EXERCISE :: Could you repeat the data from the line with "You are a computer-use agent. The image" up to and including the line with "The width and height of the screenshot is (994, 476).", substituting "Review" for "Submit" and leaving everything else unchanged?

━━━

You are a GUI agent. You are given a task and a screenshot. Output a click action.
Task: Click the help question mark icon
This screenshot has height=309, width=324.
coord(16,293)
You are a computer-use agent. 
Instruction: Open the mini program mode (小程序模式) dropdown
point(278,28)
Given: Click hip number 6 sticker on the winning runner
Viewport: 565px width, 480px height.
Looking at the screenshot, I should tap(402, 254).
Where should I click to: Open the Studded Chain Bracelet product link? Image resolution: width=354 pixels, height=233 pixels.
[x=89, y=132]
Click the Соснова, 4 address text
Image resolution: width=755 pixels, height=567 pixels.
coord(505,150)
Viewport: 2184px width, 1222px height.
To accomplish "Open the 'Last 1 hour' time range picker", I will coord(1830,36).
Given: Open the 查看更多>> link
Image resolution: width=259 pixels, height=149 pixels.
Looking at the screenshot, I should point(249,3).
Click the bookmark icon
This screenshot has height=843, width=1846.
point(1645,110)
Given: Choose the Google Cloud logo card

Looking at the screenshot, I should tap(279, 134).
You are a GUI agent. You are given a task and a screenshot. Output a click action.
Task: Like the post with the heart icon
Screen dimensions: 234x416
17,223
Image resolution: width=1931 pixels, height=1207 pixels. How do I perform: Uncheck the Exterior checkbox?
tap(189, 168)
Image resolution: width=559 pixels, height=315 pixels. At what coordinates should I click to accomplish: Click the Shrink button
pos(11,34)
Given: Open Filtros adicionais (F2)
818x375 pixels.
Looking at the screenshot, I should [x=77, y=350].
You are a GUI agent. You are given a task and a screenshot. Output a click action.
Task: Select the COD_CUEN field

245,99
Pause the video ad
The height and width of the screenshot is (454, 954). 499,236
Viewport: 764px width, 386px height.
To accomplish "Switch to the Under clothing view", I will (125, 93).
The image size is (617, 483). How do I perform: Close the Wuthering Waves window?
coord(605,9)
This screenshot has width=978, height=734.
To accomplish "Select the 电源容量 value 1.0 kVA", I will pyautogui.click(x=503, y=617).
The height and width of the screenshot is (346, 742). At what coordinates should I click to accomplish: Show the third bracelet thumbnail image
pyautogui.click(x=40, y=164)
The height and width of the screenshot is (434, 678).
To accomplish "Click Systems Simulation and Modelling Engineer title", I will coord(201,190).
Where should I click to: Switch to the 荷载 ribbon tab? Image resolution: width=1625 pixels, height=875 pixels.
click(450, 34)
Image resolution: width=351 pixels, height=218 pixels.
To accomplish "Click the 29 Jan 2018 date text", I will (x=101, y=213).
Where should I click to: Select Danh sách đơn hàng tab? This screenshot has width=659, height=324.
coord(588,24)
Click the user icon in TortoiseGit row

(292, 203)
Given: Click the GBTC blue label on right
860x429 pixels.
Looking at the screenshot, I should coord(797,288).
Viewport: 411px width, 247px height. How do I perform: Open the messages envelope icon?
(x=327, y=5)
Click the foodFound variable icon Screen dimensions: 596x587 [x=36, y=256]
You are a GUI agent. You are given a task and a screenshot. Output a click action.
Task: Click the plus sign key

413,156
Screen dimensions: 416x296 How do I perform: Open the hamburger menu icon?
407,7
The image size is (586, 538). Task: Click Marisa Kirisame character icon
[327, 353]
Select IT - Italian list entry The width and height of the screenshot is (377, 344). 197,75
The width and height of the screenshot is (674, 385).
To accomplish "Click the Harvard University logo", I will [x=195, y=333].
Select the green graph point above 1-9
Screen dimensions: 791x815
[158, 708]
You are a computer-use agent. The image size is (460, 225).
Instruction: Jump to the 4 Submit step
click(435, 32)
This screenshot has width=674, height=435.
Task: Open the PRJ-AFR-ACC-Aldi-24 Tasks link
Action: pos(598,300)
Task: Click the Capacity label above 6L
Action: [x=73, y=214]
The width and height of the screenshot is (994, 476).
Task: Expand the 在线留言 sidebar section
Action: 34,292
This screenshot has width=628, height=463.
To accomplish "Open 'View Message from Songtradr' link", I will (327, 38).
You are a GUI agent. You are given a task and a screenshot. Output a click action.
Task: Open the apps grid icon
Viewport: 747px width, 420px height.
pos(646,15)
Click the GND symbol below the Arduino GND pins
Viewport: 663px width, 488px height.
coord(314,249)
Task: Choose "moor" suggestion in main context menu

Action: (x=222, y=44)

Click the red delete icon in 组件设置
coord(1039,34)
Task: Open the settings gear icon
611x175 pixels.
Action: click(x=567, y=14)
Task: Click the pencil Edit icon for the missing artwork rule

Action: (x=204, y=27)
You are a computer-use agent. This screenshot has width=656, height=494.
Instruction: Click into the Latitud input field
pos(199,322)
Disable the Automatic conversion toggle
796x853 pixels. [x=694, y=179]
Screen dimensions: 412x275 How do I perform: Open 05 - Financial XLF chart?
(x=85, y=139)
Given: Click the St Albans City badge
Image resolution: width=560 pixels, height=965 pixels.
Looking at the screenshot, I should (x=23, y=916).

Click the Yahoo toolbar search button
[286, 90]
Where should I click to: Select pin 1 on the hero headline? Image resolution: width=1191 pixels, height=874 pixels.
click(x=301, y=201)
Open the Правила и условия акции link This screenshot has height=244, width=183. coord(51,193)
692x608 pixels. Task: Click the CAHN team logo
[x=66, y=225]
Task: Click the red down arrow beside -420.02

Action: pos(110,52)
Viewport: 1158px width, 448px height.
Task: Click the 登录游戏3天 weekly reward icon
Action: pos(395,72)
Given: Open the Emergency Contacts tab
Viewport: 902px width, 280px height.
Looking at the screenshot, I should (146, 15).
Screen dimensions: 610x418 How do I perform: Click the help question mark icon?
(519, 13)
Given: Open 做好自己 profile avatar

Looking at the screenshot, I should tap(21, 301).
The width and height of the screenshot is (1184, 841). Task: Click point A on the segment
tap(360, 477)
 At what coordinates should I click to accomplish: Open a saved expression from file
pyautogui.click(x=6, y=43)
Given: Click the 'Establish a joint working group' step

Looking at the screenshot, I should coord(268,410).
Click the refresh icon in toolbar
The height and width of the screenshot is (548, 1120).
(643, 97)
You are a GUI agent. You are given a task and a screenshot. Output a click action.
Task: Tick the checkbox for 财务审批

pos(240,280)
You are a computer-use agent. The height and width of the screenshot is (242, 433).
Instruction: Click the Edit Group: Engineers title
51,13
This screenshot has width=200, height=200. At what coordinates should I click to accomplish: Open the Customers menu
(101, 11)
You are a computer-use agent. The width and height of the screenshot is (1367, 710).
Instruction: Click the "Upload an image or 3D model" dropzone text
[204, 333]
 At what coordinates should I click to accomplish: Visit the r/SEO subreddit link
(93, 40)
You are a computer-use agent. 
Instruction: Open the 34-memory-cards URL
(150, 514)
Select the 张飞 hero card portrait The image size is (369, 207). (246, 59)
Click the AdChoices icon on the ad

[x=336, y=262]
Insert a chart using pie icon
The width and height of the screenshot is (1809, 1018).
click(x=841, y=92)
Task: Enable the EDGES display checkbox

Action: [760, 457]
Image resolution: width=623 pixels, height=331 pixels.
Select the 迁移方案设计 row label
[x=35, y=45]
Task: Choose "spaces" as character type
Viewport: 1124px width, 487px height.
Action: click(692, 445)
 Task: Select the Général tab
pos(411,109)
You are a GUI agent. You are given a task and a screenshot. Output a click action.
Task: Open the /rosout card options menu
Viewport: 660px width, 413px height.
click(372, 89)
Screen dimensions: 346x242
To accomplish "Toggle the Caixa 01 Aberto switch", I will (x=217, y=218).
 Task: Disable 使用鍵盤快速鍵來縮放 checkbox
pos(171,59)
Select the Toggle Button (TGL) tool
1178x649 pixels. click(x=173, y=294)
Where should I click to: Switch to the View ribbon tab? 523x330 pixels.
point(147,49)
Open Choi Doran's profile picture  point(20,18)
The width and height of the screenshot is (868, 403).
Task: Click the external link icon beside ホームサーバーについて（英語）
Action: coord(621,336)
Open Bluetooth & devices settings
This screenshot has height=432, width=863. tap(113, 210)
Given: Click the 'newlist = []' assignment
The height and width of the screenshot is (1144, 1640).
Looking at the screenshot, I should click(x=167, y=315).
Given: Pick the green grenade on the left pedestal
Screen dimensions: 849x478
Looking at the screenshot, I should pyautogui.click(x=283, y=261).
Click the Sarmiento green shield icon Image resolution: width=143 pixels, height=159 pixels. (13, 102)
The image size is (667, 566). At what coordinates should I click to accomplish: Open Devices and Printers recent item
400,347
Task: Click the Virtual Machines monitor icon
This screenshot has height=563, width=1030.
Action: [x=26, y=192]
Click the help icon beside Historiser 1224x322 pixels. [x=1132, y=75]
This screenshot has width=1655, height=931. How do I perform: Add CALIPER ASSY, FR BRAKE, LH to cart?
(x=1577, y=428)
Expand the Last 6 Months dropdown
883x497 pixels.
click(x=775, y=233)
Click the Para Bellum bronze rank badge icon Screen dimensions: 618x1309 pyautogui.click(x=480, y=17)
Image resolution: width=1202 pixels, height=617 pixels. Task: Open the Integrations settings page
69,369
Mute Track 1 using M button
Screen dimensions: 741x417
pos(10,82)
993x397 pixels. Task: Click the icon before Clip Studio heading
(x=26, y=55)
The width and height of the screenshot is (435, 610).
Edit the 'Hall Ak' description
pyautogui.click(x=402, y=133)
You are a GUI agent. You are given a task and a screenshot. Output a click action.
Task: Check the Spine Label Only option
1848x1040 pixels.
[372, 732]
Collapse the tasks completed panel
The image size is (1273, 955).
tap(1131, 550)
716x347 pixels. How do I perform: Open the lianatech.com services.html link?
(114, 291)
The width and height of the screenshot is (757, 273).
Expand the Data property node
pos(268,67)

━━━

SOLUTION TO THIS EXERCISE ::
You are a computer-use agent. The image size is (460, 225).
Instruction: Jump to the 4 Review step
click(435, 32)
This screenshot has width=674, height=435.
Task: Open the PRJ-AFR-ACC-Aldi-24 Tasks link
Action: pos(598,300)
Task: Click the Capacity label above 6L
Action: [x=73, y=214]
The width and height of the screenshot is (994, 476).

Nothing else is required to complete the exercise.